Amongst those who sashayed down the runway in their customised colour included Adwoa Aboah in a pale, almost indefinable shade of pink on her afro, and Mariana Zaragoza in a peach-hued bouffant ’do. These colours were particularly unique as they defied easy categorisation. Dree Hemingway’s buzz cut had just that hint of chartreuse, while other colours rested in the interesting realm between grey and dusty blue. In order to create what he termed “lived-in colour”, Wood applied a metallic base coat followed by vintage pastel overtones, so there was a softness and depth to the colour that hid the fact that it was a fairly recent dye job.
A model dons a hair colour similar to Pantone’s 2019 Colour of the Year, Living Coral.
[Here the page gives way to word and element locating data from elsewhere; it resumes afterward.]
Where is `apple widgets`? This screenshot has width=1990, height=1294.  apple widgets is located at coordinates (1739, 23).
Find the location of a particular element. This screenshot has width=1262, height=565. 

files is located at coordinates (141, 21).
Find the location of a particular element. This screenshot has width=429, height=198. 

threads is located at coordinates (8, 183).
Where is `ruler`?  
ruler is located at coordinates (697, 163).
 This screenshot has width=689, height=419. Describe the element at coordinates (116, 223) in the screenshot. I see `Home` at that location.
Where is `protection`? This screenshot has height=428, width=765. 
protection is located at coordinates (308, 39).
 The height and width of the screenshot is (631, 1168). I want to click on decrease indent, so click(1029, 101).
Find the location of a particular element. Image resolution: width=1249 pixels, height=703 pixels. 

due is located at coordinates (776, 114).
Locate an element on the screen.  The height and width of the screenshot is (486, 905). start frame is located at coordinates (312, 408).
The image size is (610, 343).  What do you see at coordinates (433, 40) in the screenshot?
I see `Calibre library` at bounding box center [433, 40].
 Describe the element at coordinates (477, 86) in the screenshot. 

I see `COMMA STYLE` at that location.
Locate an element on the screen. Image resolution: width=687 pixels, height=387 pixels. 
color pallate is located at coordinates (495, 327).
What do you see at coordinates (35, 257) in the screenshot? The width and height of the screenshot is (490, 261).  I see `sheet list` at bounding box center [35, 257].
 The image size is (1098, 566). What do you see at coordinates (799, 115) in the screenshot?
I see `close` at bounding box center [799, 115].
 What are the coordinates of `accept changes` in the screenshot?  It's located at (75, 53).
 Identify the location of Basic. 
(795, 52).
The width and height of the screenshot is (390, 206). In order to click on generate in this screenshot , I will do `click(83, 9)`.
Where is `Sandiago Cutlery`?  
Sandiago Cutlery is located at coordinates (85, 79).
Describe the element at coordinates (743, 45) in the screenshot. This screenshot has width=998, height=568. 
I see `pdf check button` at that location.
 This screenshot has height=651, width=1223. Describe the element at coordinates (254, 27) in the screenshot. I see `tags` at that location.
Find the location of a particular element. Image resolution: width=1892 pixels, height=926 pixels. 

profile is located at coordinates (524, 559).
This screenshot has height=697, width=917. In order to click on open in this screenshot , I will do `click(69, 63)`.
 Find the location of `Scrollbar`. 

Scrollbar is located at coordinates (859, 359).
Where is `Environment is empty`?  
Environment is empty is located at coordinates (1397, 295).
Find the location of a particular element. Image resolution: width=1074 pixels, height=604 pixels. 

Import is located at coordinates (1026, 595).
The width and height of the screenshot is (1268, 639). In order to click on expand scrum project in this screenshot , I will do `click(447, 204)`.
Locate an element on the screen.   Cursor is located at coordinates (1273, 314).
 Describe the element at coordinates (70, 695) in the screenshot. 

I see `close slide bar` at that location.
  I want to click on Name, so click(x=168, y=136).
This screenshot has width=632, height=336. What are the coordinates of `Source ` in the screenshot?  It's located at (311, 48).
But when wearing colours on your hair — be they soft pastels or brighter orange hues like living coral, which is Pantone’s 2019 colour of the year — there are things to note when it comes to maintenance and even the process of dyeing your hair. Before deciding on your colour and your colourist, note that several factors will affect the longevity and vibrancy of your dye job. The quality of the colourant, the application process, the formulation of the colour, the pre-colour prep, the after-colour care, and the condition of the hair, will all need to be taken into account according to Chester Wong, the creative director of Singapore salon Hair Philosophy. “Hair that has gone through several chemical processes will require attention before, during and after colouring to prevent fast fading,” says Wong. To achieve the pretty, muted effect of these hues will require a deft touch and plenty of patience, and yes, this colour must look expensive — there’s no place for overgrown roots or brassiness, so be prepared to spend on maintenance. As a matter of fact, Wood and his team were applying toner on the hair up to a day before the show took place.
And what does one do about makeup to suit these dusty hues? The models in the Marc Jacobs show — following the direction of lead makeup artist Diane Kendal — wore matching, pastel hues on their eyes, had tightlined eyes and a sheer, glossy lip. So, ditch the strong lip colours like rich eggplant, bold scarlet or brick orange, and go for those that match the undertones of your hair colour — be it warm or cool — for a soothing, eye-pleasing vibe.